We expect that our net cost of power will be approximately $45.00 to $50.00 per megawatt-hour (“MWh”) in the first quarter of 2023 and thereafter, taking into account RECs and waste coal tax credits that we receive. This $45.00 to $50.00 per MWh corresponds to approximately $10,000 to $12,000 per Bitcoin equivalent with modern miners and assuming a network hash rate of approximately 250 exahash per second. We believe this cost to mine is attractive versus the price of Bitcoin and generally below the prevailing market price of power that many of our peers, who do not generate power but must purchase it, must pay. For reference, per Bloomberg, as of December 21, 2022, average 2023 futures grid prices for six major pricing points (Electric Reliability Council of Texas (“ERCOT”) North, ERCOT West, Midcontinent Independent System Operator (“MISO”) Illinois, MISO Indiana, PJM East, and PJM West) range from approximately $50.00 to $65.00 per MWh, with an average of approximately $58.00 per MWh, to which our expected cost of approximately $45.00 to $50.00 per MWh compares favorably.

In addition, we operate as a market participant through PJM Interconnection, a Regional Transmission Organization (“RTO”) that coordinates the movement of wholesale electricity. Our ability to sell energy in the wholesale generation market in the PJM RTO provides us with an additional source of revenue. We also believe that owning our own power source makes us a more attractive partner to crypto asset mining equipment purveyors. We intend to leverage these competitive advantages to continue to grow our business through the opportunistic acquisition of additional power generating assets and miners.


Recent Developments

Nasdaq Continued Listing Deficiency

As disclosed in our Form 8-K filing on December 6, 2022, on November 30, 2022, we received a written notification from the Nasdaq Stock Market LLC (“Nasdaq”) notifying the Company that, based upon the closing bid price of the Company’s Class A common stock, for the last 30 consecutive business days, the Class A common stock did not meet the minimum bid price of $1.00 per share required by Nasdaq Listing Rule 5450(a)(1), initiating an automatic 180 calendar-day grace period for the Company to regain compliance. Pursuant to the Nasdaq Listing Rule 5810(c)(3)(A), the Company has been granted a 180 calendar day compliance period, or until May 29, 2023, to regain compliance with the minimum bid price requirement. During the compliance period, the Company’s shares of Class A common stock will continue to be listed and traded on the Nasdaq Global Market. The Company will regain compliance with the minimum bid price requirement if at any time before May 29, 2023, the bid price for the Company’s Class A common stock closes at or above $1.00 per share for a minimum of 10 consecutive business days.
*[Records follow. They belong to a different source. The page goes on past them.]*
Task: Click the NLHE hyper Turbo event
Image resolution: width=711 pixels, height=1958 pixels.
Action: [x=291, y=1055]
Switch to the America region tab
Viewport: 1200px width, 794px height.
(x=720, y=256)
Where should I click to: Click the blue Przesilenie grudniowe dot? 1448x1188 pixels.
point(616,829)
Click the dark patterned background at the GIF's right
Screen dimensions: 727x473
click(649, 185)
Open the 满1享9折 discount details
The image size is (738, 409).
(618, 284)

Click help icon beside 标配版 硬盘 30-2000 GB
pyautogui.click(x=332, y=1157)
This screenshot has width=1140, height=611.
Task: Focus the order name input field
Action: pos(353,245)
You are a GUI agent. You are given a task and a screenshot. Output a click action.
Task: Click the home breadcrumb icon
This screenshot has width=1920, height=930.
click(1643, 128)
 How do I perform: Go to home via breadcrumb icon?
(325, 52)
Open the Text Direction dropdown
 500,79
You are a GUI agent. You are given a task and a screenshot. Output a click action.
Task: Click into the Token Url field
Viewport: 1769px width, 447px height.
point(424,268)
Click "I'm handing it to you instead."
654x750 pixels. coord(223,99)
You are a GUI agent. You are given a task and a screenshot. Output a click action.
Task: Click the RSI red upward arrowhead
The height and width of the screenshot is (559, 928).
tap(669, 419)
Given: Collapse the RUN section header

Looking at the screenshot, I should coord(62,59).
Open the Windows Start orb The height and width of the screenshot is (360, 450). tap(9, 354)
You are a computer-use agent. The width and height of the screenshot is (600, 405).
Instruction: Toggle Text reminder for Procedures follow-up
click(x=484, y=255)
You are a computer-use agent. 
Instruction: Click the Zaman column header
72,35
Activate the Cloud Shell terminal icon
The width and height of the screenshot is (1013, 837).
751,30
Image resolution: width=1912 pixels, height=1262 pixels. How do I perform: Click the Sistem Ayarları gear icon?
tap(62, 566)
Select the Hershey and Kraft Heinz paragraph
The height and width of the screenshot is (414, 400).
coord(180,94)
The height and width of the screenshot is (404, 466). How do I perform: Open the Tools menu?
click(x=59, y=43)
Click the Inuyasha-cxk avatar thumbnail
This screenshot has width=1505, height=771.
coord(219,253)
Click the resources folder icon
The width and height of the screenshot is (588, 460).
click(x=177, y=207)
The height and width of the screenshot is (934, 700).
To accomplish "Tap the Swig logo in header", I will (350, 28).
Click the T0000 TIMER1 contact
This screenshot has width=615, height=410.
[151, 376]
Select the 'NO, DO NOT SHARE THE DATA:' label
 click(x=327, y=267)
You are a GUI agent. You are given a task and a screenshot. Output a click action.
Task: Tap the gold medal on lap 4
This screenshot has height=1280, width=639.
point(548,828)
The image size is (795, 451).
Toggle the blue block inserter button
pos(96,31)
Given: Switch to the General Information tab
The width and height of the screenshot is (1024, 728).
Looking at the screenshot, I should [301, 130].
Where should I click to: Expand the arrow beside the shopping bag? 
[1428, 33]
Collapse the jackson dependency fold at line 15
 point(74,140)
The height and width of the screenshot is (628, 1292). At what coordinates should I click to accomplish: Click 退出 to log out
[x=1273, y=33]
If the Company does not regain compliance within the allotted compliance period, including any extensions that may be granted by Nasdaq, Nasdaq will provide notice that the Company’s shares of Class A common stock will be subject to delisting. At such time, the Company may appeal the delisting determination to a hearings panel. The Company intends to continue to monitor the bid price levels for the Common Stock and will consider appropriate alternatives to achieve compliance within the initial 180 calendar-day compliance period, including, among other things, a potential reverse stock split. There can be no assurance, however, that the Company will be able to do so.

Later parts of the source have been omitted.